Алексей Лепорк: «Соблазненная архитектура»
Новая книга архитектурного критика, научного сотрудника Государственного Эрмитажа Алексея Лепорка — сборник увлекательных эссе о самом важном из того, что произошло в архитектуре за последние десятилетия. «Соблазненная архитектура» выходит в издательстве «Азбука-Аттикус». «Сноб» публикует отрывок о Захе Хадид
Заха Хадид, Рембрандт, и не только
Неожиданные сближения
В конце весны 2004 года Притцкеровскую премию вручили Захе Хадид в Эрмитаже. Таким образом, ее официально причислили к великим. Однако же проведение этой церемонии в России (а она каждый год проходит в разных странах) было парадоксом: никакой настоящей современной архитектуры у нас уже на тот момент лет шестьдесят как не было, нельзя сказать, что и после много появилось. Да и сочетание — Заха Хадид и Эрмитаж — на первый взгляд, конечно же,крайне экстравагантно, хотя и не лишено разных, подчас любопытных смыслов. С одной стороны, известен интерес сегодняшнего Эрмитажа к современной архитектуре. Лучший тому пример — работа учителя и во многом единомышленника Захи Рэма Колхаса над проектом реконструкции Главного штаба, он сделал и проект библиотеки Эрмитажа в Старой Деревне, у которого все еще есть шанс стать реальностью. За истекшие годы в Эрмитаже прошли выставки ряда архитекторов, включая Заху, Калатраву, финнов, голландцев. Спору нет, самым сильным ходом было бы позвать Заху придумать специальный павильон женского искусства в Эрмитаже и соорудить его во дворе Зимнего, ведь столько художниц XVIII — первой половины XIX нет больше нигде. Но это грезы из прошлого. Казалось (если продолжать о мечтах), что, может, кто-нибудь решится воздвигнуть специальный музей русского авангарда, и тогда лучшей кандидатуры не сыскать. Известно, до какой степени значимыми были русские работы 20-х для поколения Захи. Именно они послужили толчком к решительному обновлению архитектурного языка и, более того, самого видения архитектуры в 70-х годах XX века.
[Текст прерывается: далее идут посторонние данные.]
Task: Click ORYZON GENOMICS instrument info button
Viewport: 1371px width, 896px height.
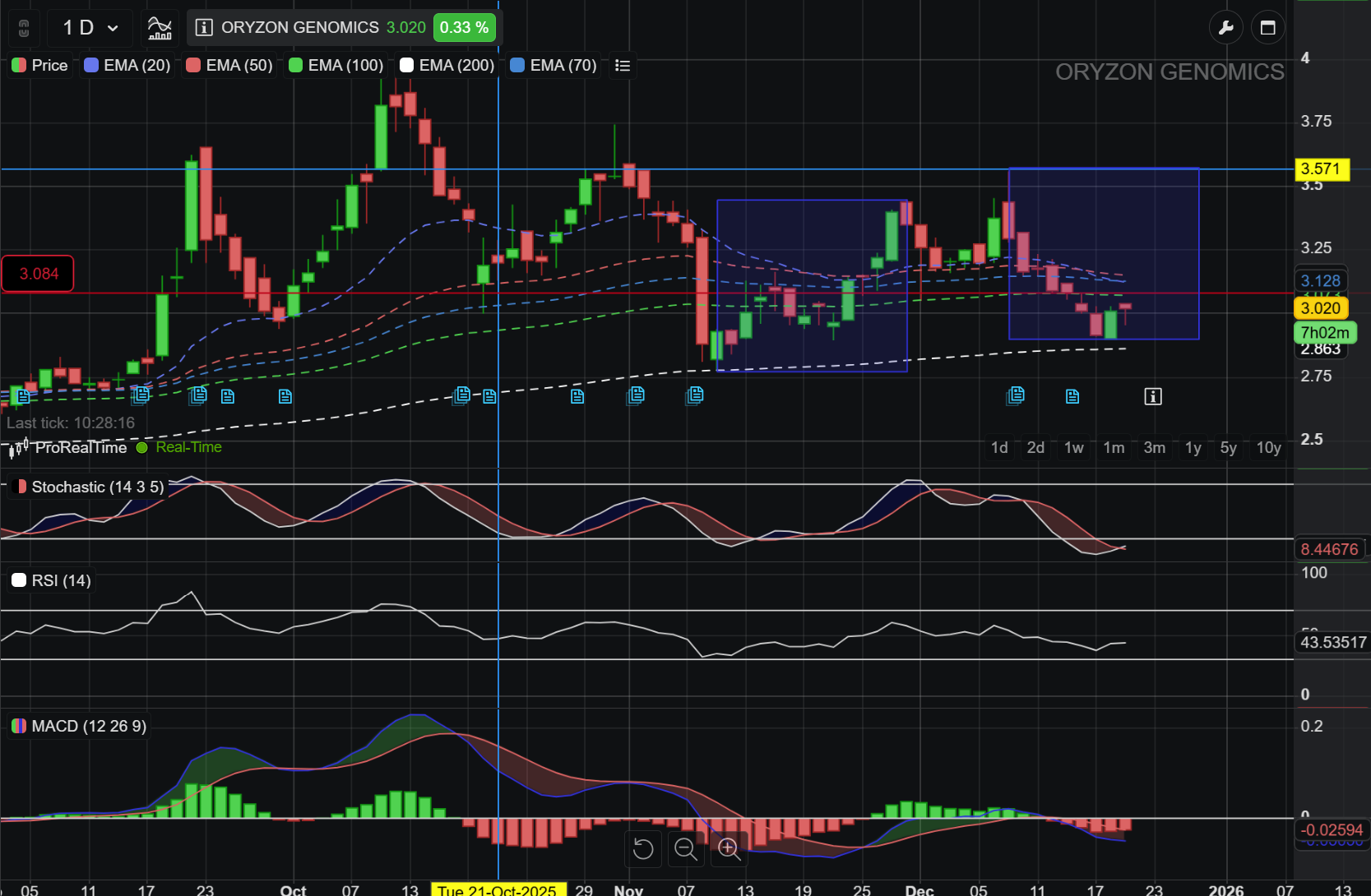Action: [x=204, y=28]
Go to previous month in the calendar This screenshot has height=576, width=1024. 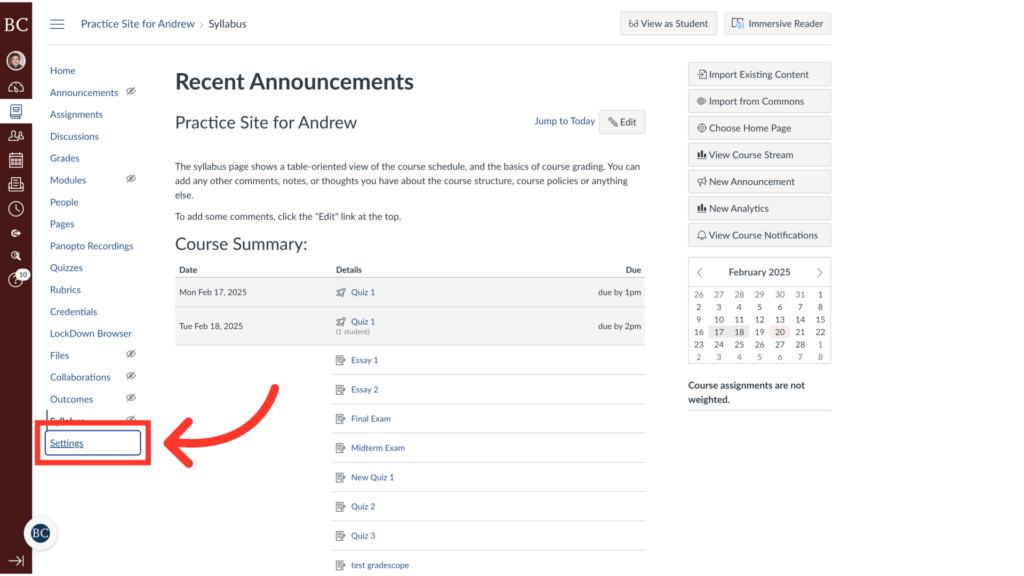point(699,271)
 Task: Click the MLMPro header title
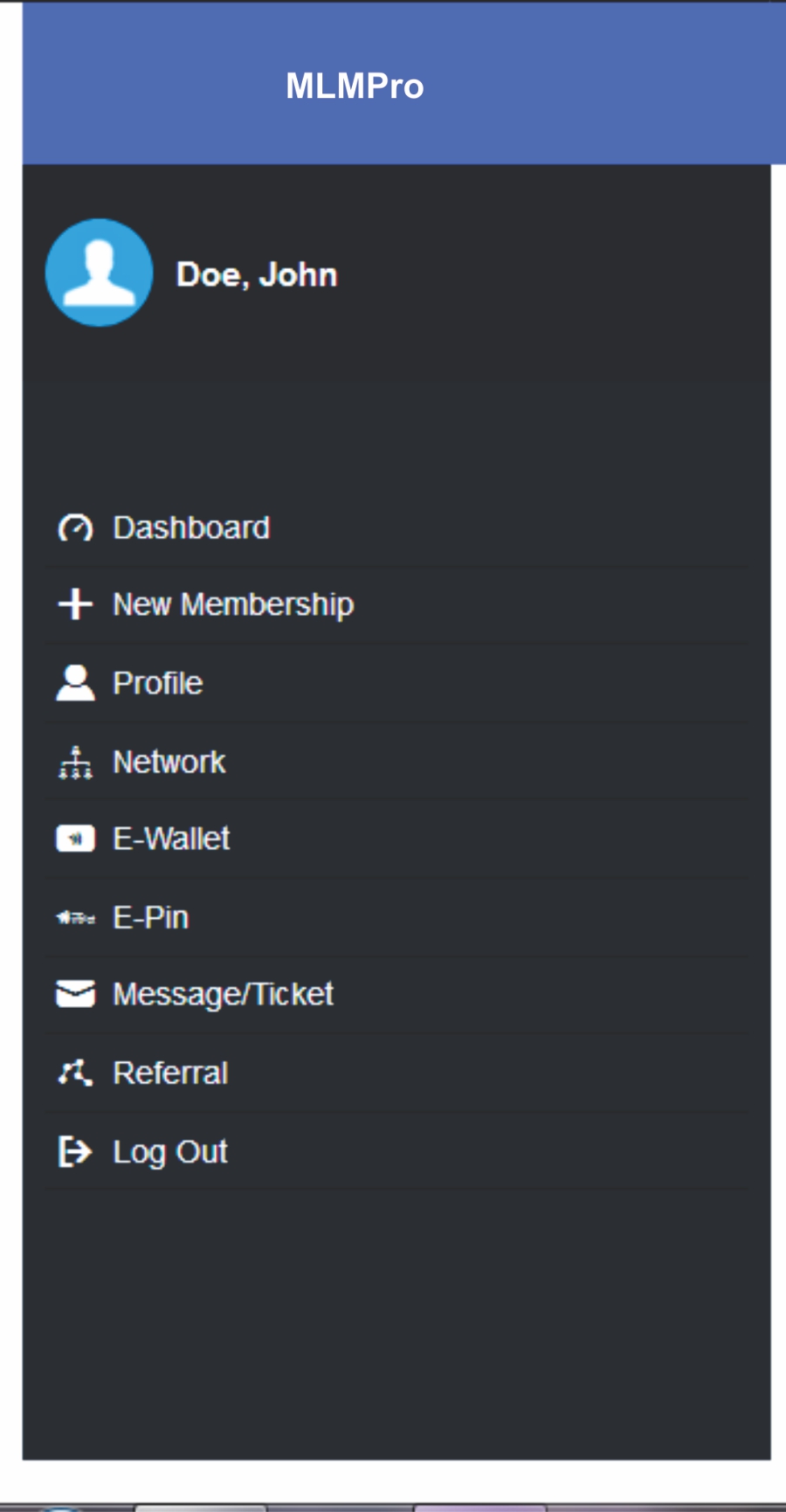click(x=355, y=86)
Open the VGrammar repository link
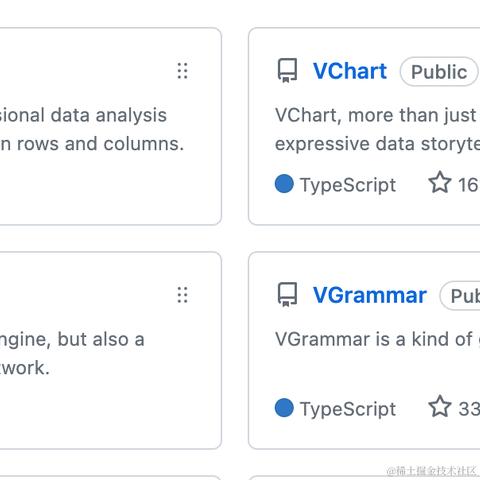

Но Заха и конструктивизм, супрематизм, русские поиски 20-х — привычное сочетание. Другие же параллели возникают довольно неожиданно: размышляя над творчеством Захи и пытаясь его понять, можно найти парадоксальные соприкосновения с работами как старых мастеров, так и классиков искусства XX века. Эти сближения могут родиться даже при взгляде на некоторые эрмитажные шедевры. До какой-то степени подобные сопоставления помогают приблизиться к пониманию искусства Захи Хадид. А ведь не секрет, что для очень и очень многих оно остается крайне радикальным, в его реальность многие долго не верили, ждали завершения первых громадных строек Захи — научного центра в Вольфсбурге, завода BMW в Лейпциге и Национального центра современного искусства в Риме. Ведь неслучайно, что Заха строила поначалу немного, лишь в последние годы на нее посыпался поток заказов. Тогда же, в90-х— ранних 2000-х, известность Захи зиждилась именно на ее проектах, на ее архитектурной графике, которая долгие годы воспринималась как чистая фантазия, утопия без малейшего шанса на реализацию. Как раз эти проекты, картины-видения, расширяя поле архитектурной мечты, сделали Заху иконой современной архитектуры. А для некоторых так и остались важнее мегастроек.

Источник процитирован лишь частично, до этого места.